Problem statement: Copy the data below, substituting "Find one element on the screen" for each occurrence of "Locate an element on the screen" and keeping everything else unchanged.
++++
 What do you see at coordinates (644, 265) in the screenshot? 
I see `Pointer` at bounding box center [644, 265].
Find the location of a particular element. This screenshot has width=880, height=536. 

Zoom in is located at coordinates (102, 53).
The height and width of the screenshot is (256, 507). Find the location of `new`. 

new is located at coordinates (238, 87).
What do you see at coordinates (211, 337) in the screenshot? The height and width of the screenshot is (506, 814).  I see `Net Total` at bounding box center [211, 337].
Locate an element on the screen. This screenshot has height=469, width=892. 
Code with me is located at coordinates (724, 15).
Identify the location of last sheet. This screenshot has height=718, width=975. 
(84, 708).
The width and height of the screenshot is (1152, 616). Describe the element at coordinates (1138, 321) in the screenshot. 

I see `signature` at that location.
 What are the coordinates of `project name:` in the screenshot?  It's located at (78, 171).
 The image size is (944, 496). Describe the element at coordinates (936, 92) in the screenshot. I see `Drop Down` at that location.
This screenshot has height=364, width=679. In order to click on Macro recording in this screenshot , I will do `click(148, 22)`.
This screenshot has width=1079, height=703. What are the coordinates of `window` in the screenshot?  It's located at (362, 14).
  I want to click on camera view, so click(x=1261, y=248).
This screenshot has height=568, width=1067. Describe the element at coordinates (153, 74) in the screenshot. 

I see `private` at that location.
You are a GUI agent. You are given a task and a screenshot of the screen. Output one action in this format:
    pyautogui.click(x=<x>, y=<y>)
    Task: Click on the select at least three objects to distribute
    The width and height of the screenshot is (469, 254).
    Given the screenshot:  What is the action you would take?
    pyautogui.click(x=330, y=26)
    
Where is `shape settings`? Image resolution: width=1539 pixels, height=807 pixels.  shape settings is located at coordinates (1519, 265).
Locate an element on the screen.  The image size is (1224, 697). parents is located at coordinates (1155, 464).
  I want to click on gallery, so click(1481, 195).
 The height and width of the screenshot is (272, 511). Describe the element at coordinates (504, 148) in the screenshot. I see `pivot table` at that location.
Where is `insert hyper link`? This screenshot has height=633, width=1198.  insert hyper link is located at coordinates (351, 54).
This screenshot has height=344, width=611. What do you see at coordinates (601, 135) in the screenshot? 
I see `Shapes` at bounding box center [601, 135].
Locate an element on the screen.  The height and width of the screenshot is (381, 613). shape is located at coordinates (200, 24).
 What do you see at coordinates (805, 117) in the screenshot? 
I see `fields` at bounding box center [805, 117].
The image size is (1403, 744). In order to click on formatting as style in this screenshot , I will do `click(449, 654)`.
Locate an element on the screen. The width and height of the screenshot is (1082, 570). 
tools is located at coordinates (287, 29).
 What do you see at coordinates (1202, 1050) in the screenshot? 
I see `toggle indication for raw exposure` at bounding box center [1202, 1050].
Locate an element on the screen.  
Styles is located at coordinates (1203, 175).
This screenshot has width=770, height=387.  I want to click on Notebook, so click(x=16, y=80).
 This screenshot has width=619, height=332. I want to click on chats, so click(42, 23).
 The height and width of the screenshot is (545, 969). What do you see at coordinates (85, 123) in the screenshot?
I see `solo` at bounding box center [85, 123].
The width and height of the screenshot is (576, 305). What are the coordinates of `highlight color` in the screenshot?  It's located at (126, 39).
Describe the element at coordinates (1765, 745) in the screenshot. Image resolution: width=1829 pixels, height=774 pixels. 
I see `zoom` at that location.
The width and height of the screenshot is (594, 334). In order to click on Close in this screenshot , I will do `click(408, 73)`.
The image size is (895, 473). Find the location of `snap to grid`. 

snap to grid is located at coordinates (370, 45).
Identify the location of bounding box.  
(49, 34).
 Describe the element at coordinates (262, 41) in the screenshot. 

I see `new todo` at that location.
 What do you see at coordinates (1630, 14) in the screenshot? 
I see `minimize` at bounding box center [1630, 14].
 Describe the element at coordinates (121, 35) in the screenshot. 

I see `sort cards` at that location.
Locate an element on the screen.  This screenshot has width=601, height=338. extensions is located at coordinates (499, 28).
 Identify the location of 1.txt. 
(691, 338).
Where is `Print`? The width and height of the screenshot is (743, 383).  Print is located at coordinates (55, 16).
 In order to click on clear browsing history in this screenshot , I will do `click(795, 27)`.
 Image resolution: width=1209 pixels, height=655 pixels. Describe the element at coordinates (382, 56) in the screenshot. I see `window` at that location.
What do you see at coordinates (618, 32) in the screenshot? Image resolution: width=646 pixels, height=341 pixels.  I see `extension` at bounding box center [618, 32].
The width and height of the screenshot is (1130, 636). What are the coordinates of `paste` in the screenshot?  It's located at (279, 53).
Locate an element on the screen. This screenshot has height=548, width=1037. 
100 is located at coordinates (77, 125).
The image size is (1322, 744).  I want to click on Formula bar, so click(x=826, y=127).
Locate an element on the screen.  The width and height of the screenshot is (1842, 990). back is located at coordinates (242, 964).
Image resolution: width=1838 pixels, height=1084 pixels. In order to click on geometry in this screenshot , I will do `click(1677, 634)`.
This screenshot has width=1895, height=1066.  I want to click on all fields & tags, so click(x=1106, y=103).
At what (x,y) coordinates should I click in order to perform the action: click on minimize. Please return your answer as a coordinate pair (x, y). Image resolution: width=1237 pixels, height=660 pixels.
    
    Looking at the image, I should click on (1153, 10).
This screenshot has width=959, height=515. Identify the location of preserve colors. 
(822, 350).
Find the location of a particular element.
++++
Exercise answer:
 What do you see at coordinates (644, 265) in the screenshot? 
I see `Pointer` at bounding box center [644, 265].
Find the location of a particular element. This screenshot has width=880, height=536. 

Zoom in is located at coordinates (102, 53).
The height and width of the screenshot is (256, 507). Find the location of `new`. 

new is located at coordinates (238, 87).
What do you see at coordinates (211, 337) in the screenshot? The height and width of the screenshot is (506, 814).  I see `Net Total` at bounding box center [211, 337].
Find one element on the screen. This screenshot has height=469, width=892. 
Code with me is located at coordinates (724, 15).
Identify the location of last sheet. This screenshot has height=718, width=975. 
(84, 708).
The width and height of the screenshot is (1152, 616). Describe the element at coordinates (1138, 321) in the screenshot. 

I see `signature` at that location.
 What are the coordinates of `project name:` in the screenshot?  It's located at (78, 171).
 The image size is (944, 496). Describe the element at coordinates (936, 92) in the screenshot. I see `Drop Down` at that location.
This screenshot has height=364, width=679. In order to click on Macro recording in this screenshot , I will do `click(148, 22)`.
This screenshot has width=1079, height=703. What are the coordinates of `window` in the screenshot?  It's located at (362, 14).
  I want to click on camera view, so click(x=1261, y=248).
This screenshot has height=568, width=1067. Describe the element at coordinates (153, 74) in the screenshot. 

I see `private` at that location.
You are a GUI agent. You are given a task and a screenshot of the screen. Output one action in this format:
    pyautogui.click(x=<x>, y=<y>)
    Task: Click on the select at least three objects to distribute
    The width and height of the screenshot is (469, 254).
    Given the screenshot:  What is the action you would take?
    pyautogui.click(x=330, y=26)
    
Where is `shape settings`? Image resolution: width=1539 pixels, height=807 pixels.  shape settings is located at coordinates (1519, 265).
Find one element on the screen.  The image size is (1224, 697). parents is located at coordinates (1155, 464).
  I want to click on gallery, so click(1481, 195).
 The height and width of the screenshot is (272, 511). Describe the element at coordinates (504, 148) in the screenshot. I see `pivot table` at that location.
Where is `insert hyper link`? This screenshot has height=633, width=1198.  insert hyper link is located at coordinates (351, 54).
This screenshot has height=344, width=611. What do you see at coordinates (601, 135) in the screenshot? 
I see `Shapes` at bounding box center [601, 135].
Find one element on the screen.  The height and width of the screenshot is (381, 613). shape is located at coordinates (200, 24).
 What do you see at coordinates (805, 117) in the screenshot? 
I see `fields` at bounding box center [805, 117].
The image size is (1403, 744). In order to click on formatting as style in this screenshot , I will do `click(449, 654)`.
Find one element on the screen. The width and height of the screenshot is (1082, 570). 
tools is located at coordinates (287, 29).
 What do you see at coordinates (1202, 1050) in the screenshot? 
I see `toggle indication for raw exposure` at bounding box center [1202, 1050].
Find one element on the screen.  
Styles is located at coordinates (1203, 175).
This screenshot has width=770, height=387.  I want to click on Notebook, so click(x=16, y=80).
 This screenshot has width=619, height=332. I want to click on chats, so click(42, 23).
 The height and width of the screenshot is (545, 969). What do you see at coordinates (85, 123) in the screenshot?
I see `solo` at bounding box center [85, 123].
The width and height of the screenshot is (576, 305). What are the coordinates of `highlight color` in the screenshot?  It's located at (126, 39).
Describe the element at coordinates (1765, 745) in the screenshot. Image resolution: width=1829 pixels, height=774 pixels. 
I see `zoom` at that location.
The width and height of the screenshot is (594, 334). In order to click on Close in this screenshot , I will do `click(408, 73)`.
The image size is (895, 473). Find the location of `snap to grid`. 

snap to grid is located at coordinates (370, 45).
Identify the location of bounding box.  
(49, 34).
 Describe the element at coordinates (262, 41) in the screenshot. 

I see `new todo` at that location.
 What do you see at coordinates (1630, 14) in the screenshot? 
I see `minimize` at bounding box center [1630, 14].
 Describe the element at coordinates (121, 35) in the screenshot. 

I see `sort cards` at that location.
Find one element on the screen.  This screenshot has width=601, height=338. extensions is located at coordinates (499, 28).
 Identify the location of 1.txt. 
(691, 338).
Where is `Print`? The width and height of the screenshot is (743, 383).  Print is located at coordinates (55, 16).
 In order to click on clear browsing history in this screenshot , I will do `click(795, 27)`.
 Image resolution: width=1209 pixels, height=655 pixels. Describe the element at coordinates (382, 56) in the screenshot. I see `window` at that location.
What do you see at coordinates (618, 32) in the screenshot? Image resolution: width=646 pixels, height=341 pixels.  I see `extension` at bounding box center [618, 32].
The width and height of the screenshot is (1130, 636). What are the coordinates of `paste` in the screenshot?  It's located at (279, 53).
Find one element on the screen. This screenshot has height=548, width=1037. 
100 is located at coordinates (77, 125).
The image size is (1322, 744).  I want to click on Formula bar, so click(x=826, y=127).
Find one element on the screen.  The width and height of the screenshot is (1842, 990). back is located at coordinates (242, 964).
Image resolution: width=1838 pixels, height=1084 pixels. In order to click on geometry in this screenshot , I will do `click(1677, 634)`.
This screenshot has width=1895, height=1066.  I want to click on all fields & tags, so click(x=1106, y=103).
At what (x,y) coordinates should I click in order to perform the action: click on minimize. Please return your answer as a coordinate pair (x, y). Image resolution: width=1237 pixels, height=660 pixels.
    
    Looking at the image, I should click on (1153, 10).
This screenshot has width=959, height=515. Identify the location of preserve colors. 
(822, 350).
Find the location of a particular element.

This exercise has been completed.